Please describe your favorite method(s) for working through a block.


(Carol Marine) #2

My simplest and most often utilized method is simply to not paint. : ) If I let myself get bored for long enough (and the length depends on how blocked I am, and how long it’s been since my last break), ideas just start popping into my head and I can’t wait to get in my studio again.

If it’s a little block I might just go for a walk. That usually clears my head sufficiently.

If it’s a big block, I’ll often spend some of that non-painting time with:

workshops
other mediums
cleaning my studio
crafts
wine
piterest and art magazines
etc.


(Sunny Avocado) #3

I do the same as Carol, but I also have a lot of options…if not ‘in the mood’ or blocked, usually doing faces-I will do abstract big or still life small or even tiny as in aceo. That usually works or maybe I was just too tired…so I take a nap. :smile:


(Johan Derycke) #4
  1. Spending time with the family
  2. sketching
  3. preparing panels
  4. surfing the internet for good paintings (though too much might have a reverse effect
  5. buying paints and art materials I’ve not used before

(David Kuhn) #5

When I hit a wall, I just keep painting anyway, even if I feel like everything I’m producing is junk. I know that eventually I’ll break through. I take heart in Matisse’s sentiment that work cures everything. So far, that’s always worked (for me).


(Suzy Charto) #6

I am hitting one right now. I have painted a dress that I really like but I can’t figure out what to do with the background. So as I am procrastinating, I am washing my bathroom floor that is covered with paint. The floor is getting clean but the painting is still glaring at me.


(Rafael DeSoto Jr.) #7

Walk away for a while. Come back and look at it in a mirror or turn it upside down, or both. Start something else.


(Cathie Richardson) #8

I take a class to learn something new or new technique. I bought a DSLR camera last year and learning that as well as how photographers make their photos really helped me with my painting.


(Gary Bruton) #9

Plein air seems to provide so many inspiring sights that I don’t stay blocked for any length of time.


(Kg Waldon) #10

I usually spend the ‘artist block’ time doing physical mundane art things like preparing canvases, doing the backs of paintings (for framing), preparing cards, and I actually use DPW for this time too - I go to the challenges.
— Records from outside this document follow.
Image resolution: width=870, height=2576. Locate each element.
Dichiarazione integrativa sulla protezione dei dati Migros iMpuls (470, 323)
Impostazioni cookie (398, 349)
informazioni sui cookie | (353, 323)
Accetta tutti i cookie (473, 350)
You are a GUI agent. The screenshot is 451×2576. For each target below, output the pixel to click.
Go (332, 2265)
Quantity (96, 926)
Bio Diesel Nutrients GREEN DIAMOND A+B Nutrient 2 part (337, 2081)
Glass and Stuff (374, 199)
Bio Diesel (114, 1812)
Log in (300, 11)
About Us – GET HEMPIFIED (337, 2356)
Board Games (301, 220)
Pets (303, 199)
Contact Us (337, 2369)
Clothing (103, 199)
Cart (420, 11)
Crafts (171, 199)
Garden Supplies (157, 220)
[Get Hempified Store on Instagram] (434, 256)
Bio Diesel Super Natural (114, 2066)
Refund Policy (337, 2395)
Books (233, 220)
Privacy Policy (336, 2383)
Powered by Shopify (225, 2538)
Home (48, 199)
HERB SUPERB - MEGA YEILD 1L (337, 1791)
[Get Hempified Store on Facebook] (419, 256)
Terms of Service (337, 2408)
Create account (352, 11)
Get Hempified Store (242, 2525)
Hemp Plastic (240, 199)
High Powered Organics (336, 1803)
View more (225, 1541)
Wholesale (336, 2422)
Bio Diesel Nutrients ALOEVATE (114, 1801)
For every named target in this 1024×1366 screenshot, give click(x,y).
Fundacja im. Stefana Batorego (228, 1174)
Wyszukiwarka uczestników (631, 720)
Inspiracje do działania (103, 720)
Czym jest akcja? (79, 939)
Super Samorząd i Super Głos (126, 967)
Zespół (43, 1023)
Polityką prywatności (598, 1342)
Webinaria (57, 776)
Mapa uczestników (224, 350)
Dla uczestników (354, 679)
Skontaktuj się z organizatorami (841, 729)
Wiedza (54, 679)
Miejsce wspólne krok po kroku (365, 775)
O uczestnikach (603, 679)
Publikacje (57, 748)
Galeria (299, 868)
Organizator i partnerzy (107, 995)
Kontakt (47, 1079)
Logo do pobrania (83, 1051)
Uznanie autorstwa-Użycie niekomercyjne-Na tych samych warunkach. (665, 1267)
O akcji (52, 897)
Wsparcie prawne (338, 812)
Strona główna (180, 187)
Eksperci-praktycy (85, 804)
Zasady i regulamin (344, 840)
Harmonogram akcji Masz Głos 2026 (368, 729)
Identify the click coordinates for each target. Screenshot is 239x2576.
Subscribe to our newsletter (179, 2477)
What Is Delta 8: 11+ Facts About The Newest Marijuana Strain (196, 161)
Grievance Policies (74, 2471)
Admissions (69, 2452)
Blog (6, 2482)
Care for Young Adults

This has worked really well for me and kept my hand in, and sure enough, the creative flow starts again and off I go. My longest downtime in the past 2 years was a six week block where I entered every weekly DPW comp during that period.

-Kylie


(Theresa Taylor Bayer) #11
  1. Do a lot of sketching from reference
  2. Doodle while watching TV or listening to music
  3. Surf the Internet looking at images, or consult image reference books (Dover publishes these and they’re great)

(Catherine Kauffman) #12

I will switch out to work on my weaving or spinning for a while and that normally allows my brain to work through whatever it needs so the creativity and insights return. What gets me worse, however, is interruptions by life. I can be in the middle of a wonderful creative flow and working every day and producing good work and then there is a crisis… someone dies, gets sick, gets pregnant, gets married, and my precious time in the studio is just gone! It doesn’t help that I work at a stressful job Mon through Fri. … And I fall out of synch. I’m going to deliberately try plein air work this weekend despite anticipated high heat and see if I can push through and push some paint around.


(Theresa Taylor Bayer) #13

I also love listening to talent shows. It’s really inspiring when somebody really young comes along with a spectacular voice.


(Christine Derrick) #14

My brick walls are often caused by tiredness. You eventually reach that point in life where you can’t get a complete night’s sleep without visiting the bathroom…maybe more than once, which really hacks up the sleep pattern. Then I get tired from the “why am I bothering to paint anything, because who really cares?” syndrome. So I then have excuses not to paint or draw anything. At such times I may trawl through the art in Pinterest, or browse DPW, or other online galleries; occasionally try to re-start an old craft project like rag-rugs or knitting with rag-strips. Sometimes just go back to drawing with a tech-pen and say boo to colour, for several days or a week.


(Sunny Avocado) #15

I love how you put it, @microdaisy and I can definitely empathize!